I know that I am being dramatic here, but this cannot be stressed enough. Iʼve received logo assets from clients in a Photoshop document only to be told that is what the designer delivered to them. After locking myself in a vacuumed room and screaming at the top of my lungs, I politely explained that this will not be sufficient to work with and we will have to charge them for redesigning their asset as a vector based logo (insert client locking themselves in a vacuumed room screaming their heads off). So, do yourself a favor, never launch Photoshop when you are ready to take your sketch work digital.
What the hell does all this mean for you?
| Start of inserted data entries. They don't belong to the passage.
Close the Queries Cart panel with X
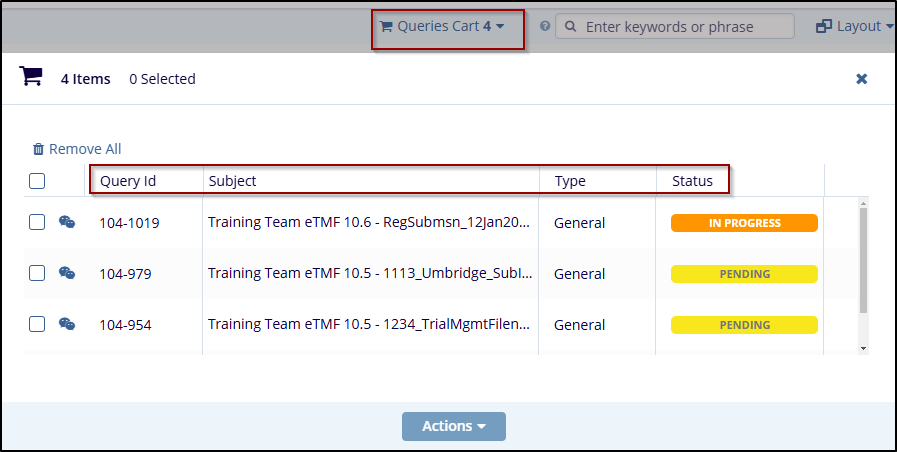This screenshot has width=897, height=452. [861, 78]
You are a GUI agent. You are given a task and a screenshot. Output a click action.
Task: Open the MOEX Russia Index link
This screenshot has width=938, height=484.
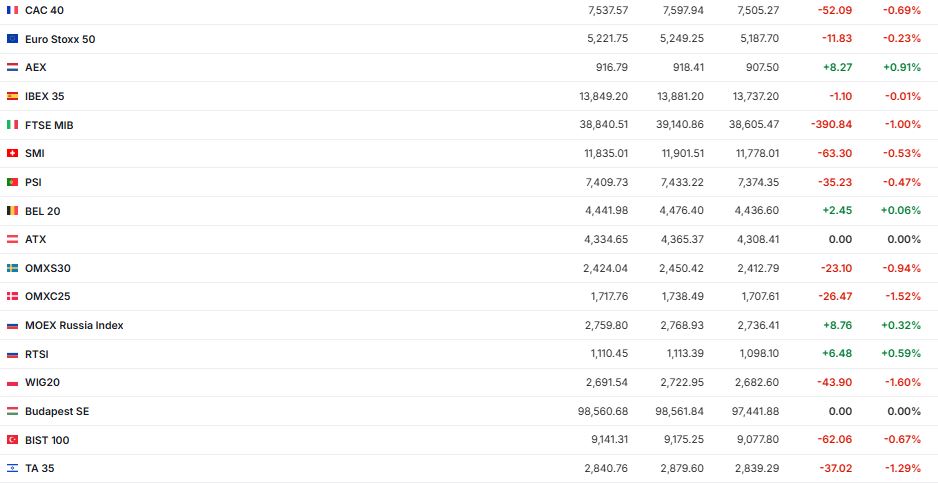click(74, 325)
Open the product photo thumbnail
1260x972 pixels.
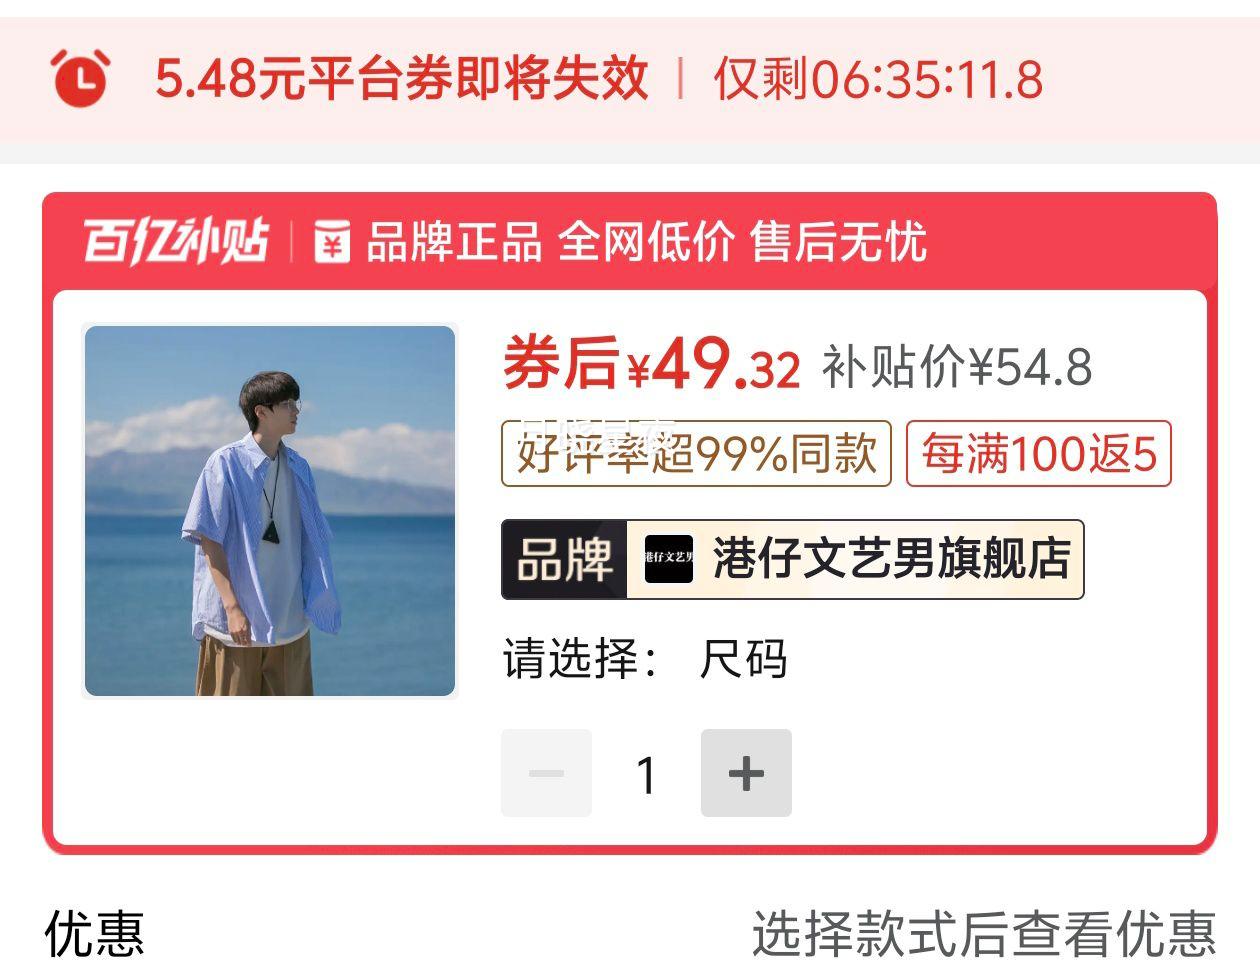(x=270, y=511)
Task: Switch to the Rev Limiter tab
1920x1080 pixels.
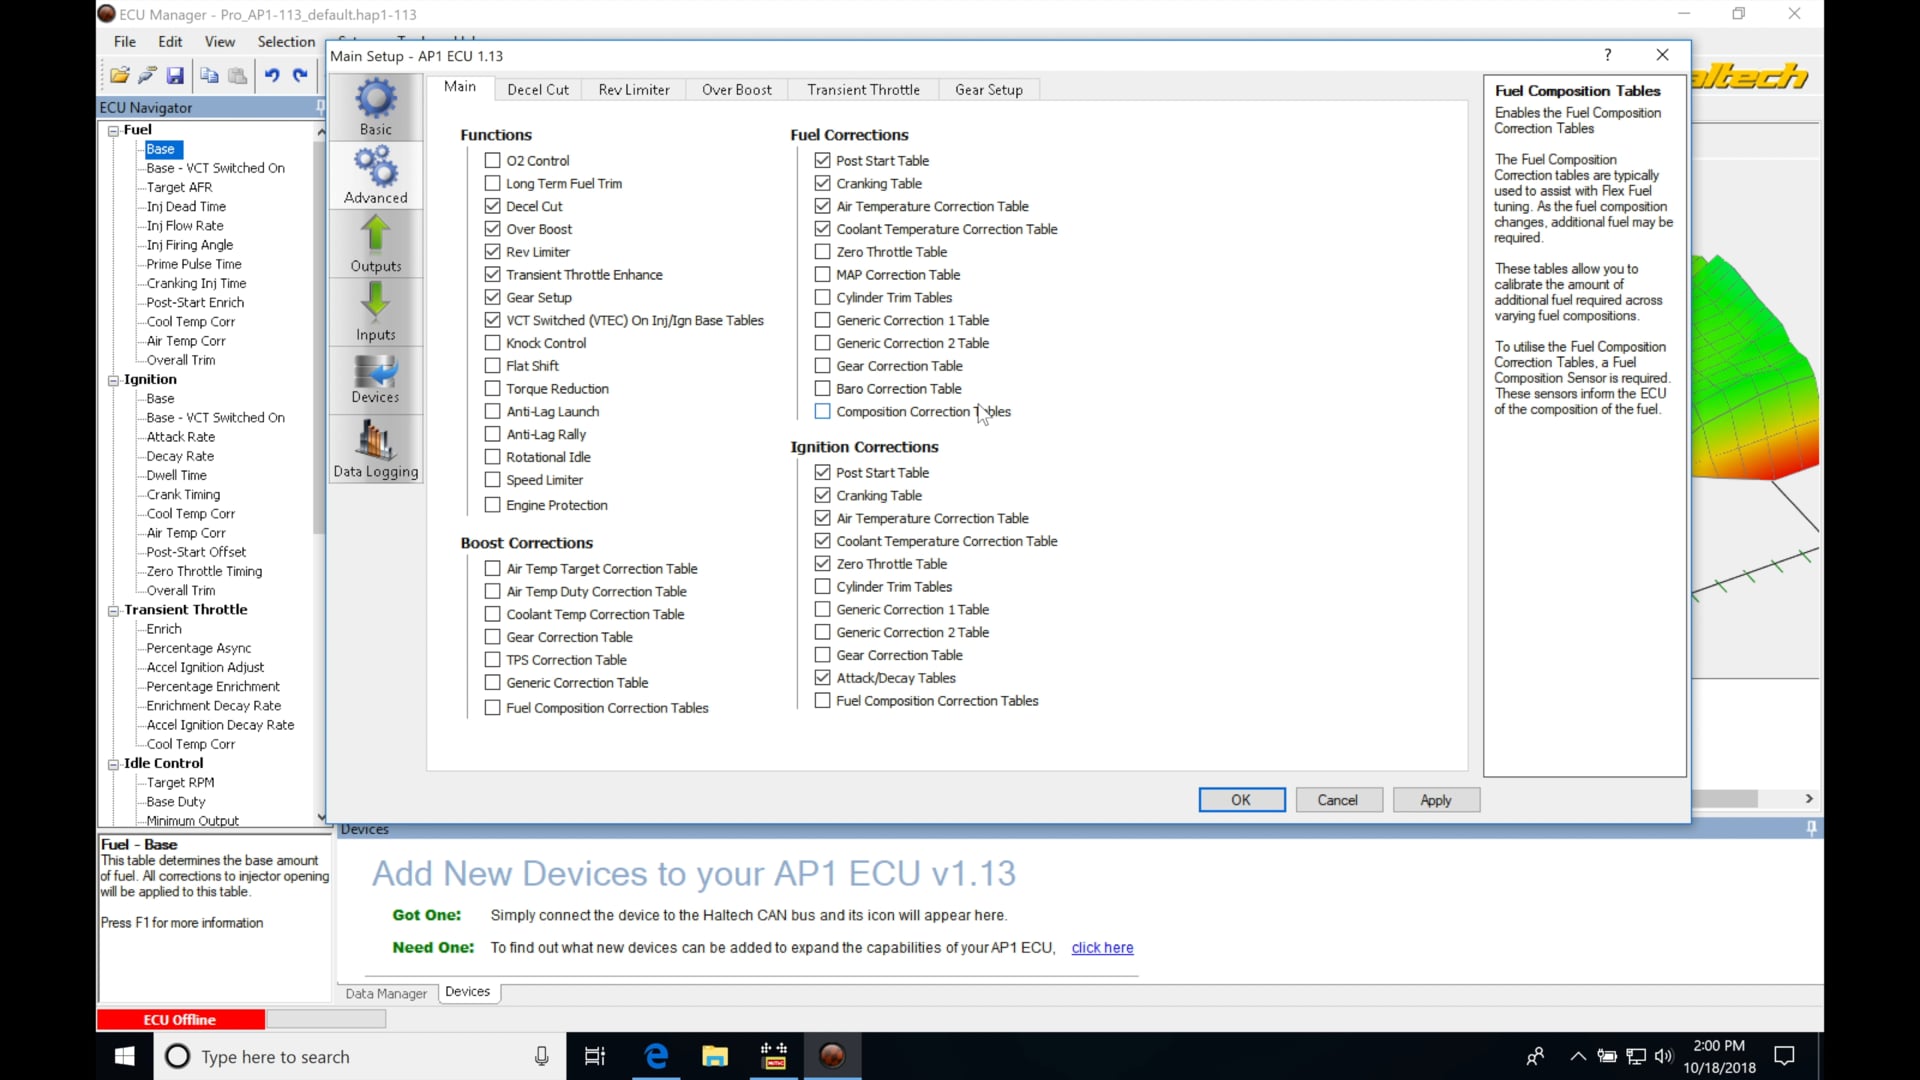Action: click(x=633, y=89)
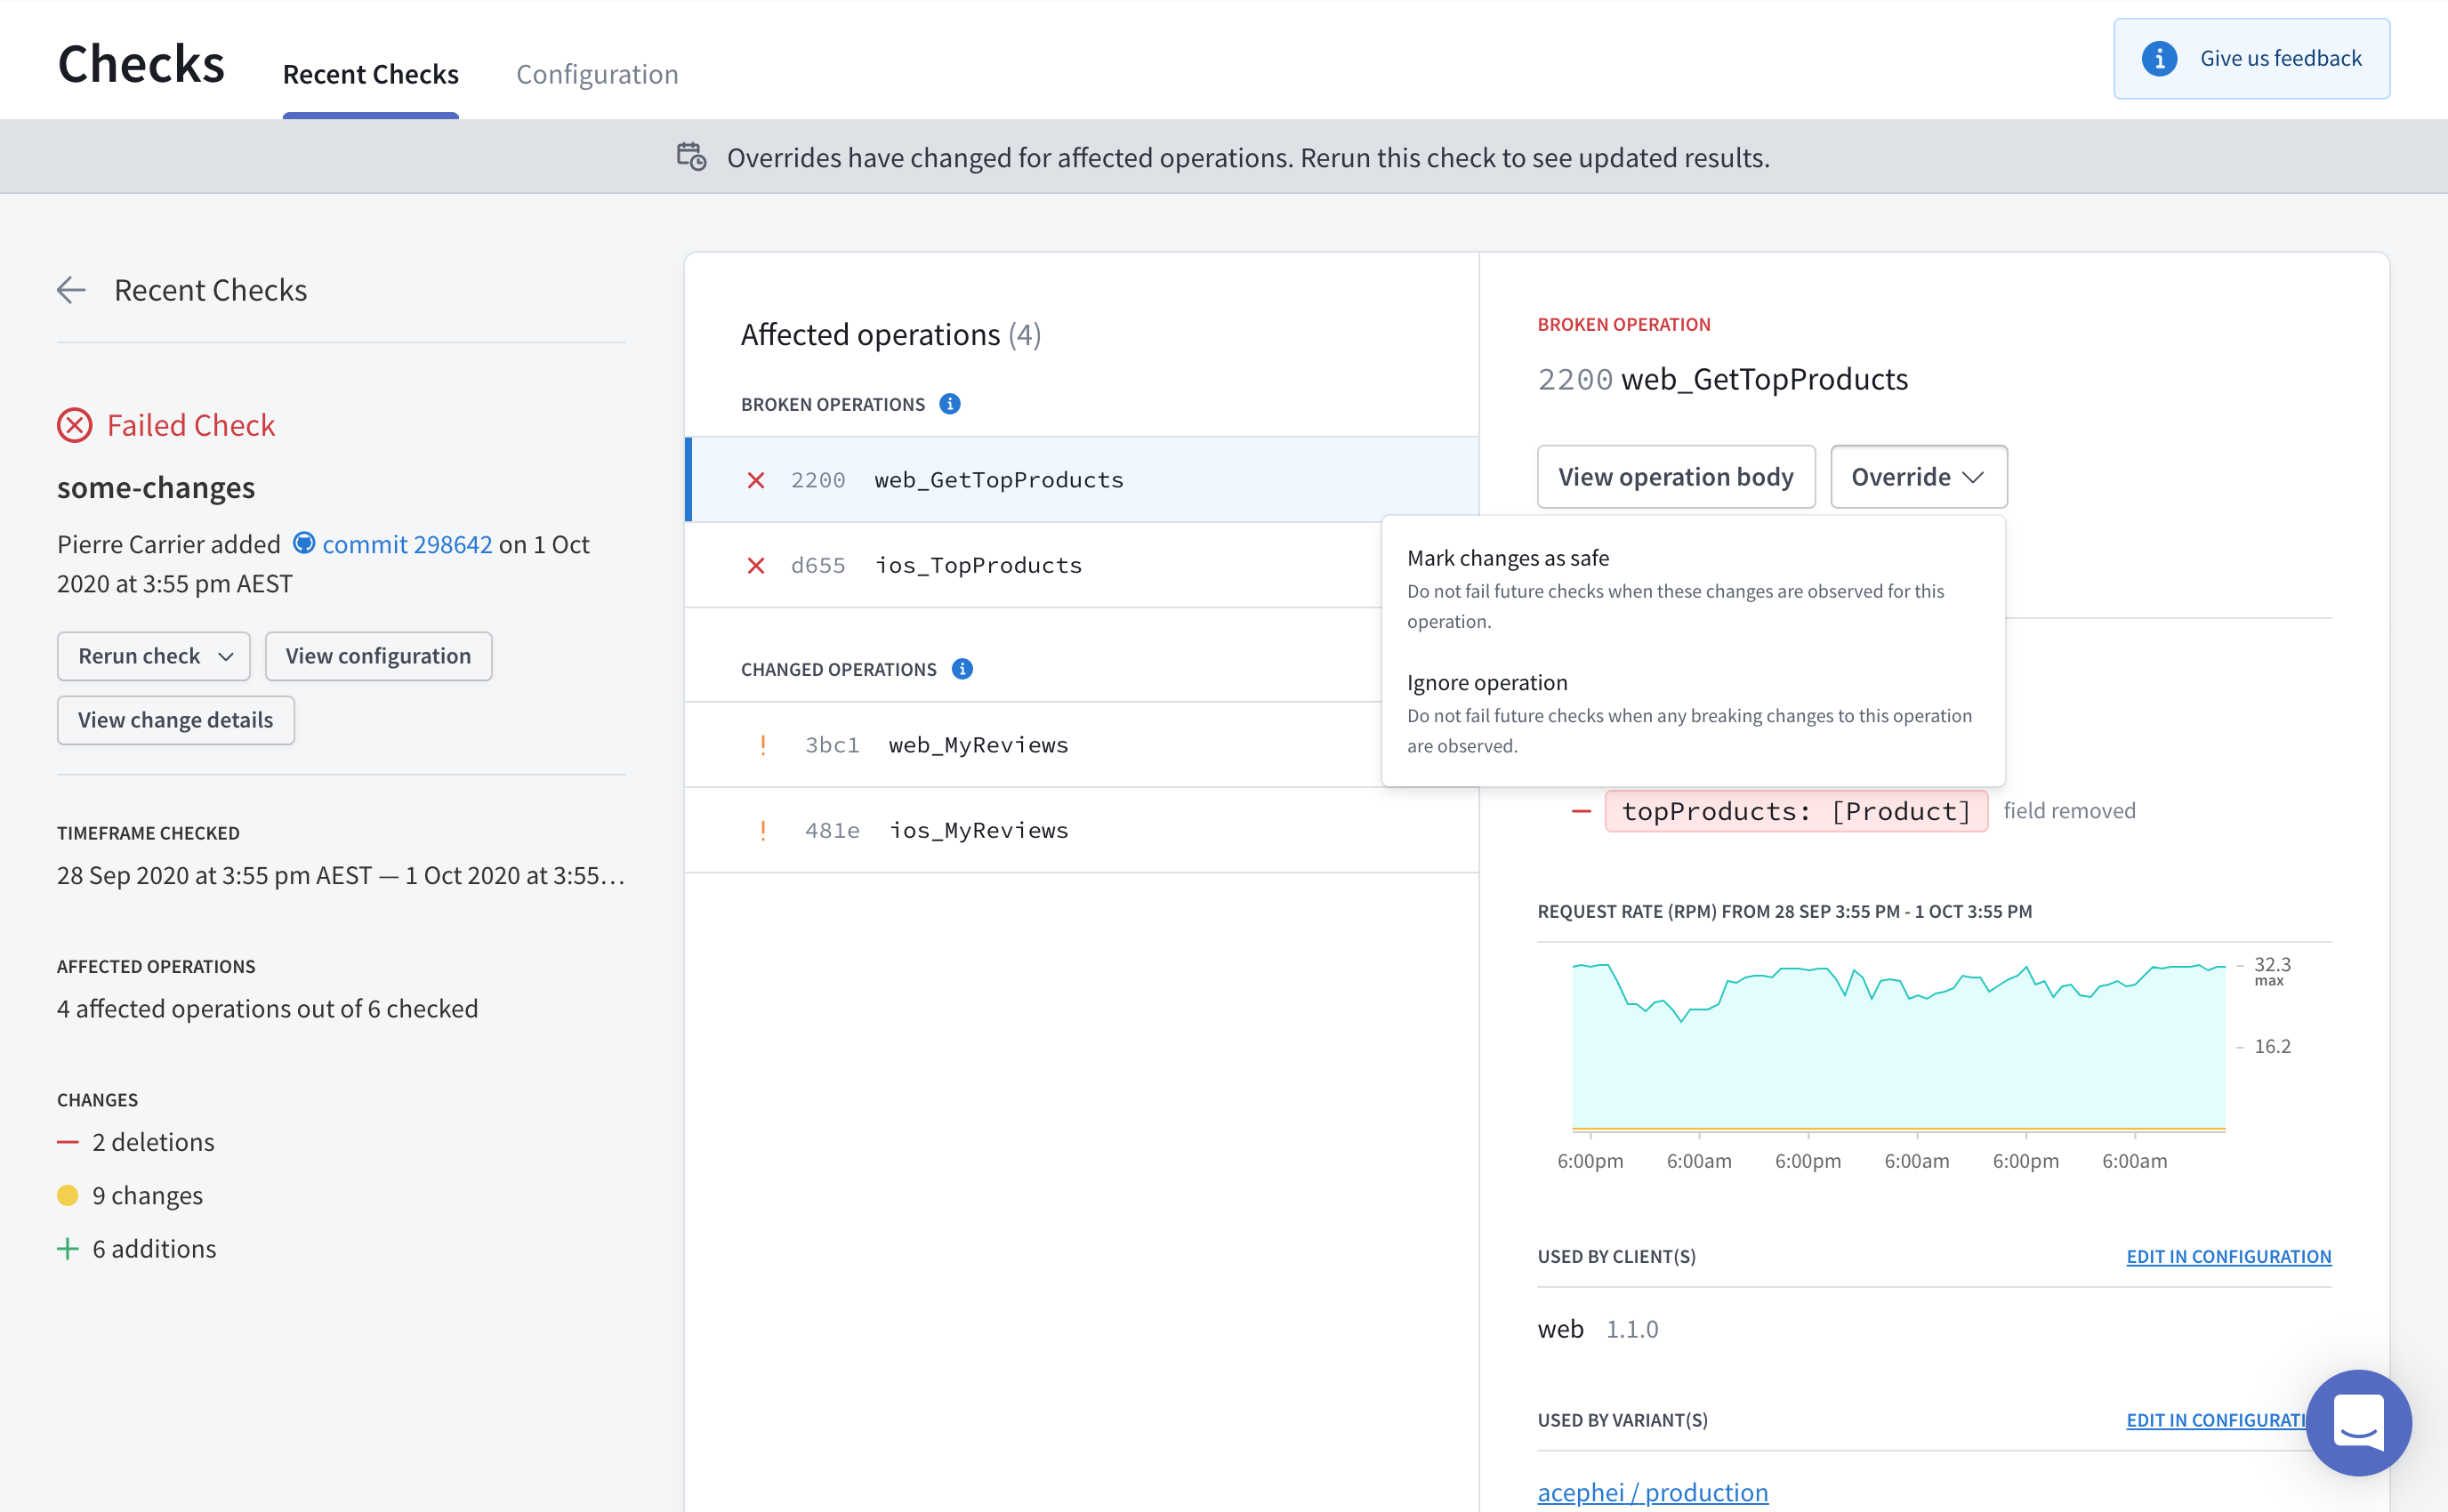Screen dimensions: 2448x1512
Task: Click the Changed Operations info icon
Action: click(x=962, y=669)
It is my opinion that, if you are to be a successful graphic designer, you probably want to pick a niche and become the master of that domain. I find that being a jack of all trades usually means you are a master of none. This does not mean that you cannot be a web designer and a logo designer. But, talent notwithstanding, each field requires that you obsessively dedicate yourself to learning everything there is to learn about that field. So, just because you can layout a beautiful web page does not inherently mean you can design an effective logo and vice versa.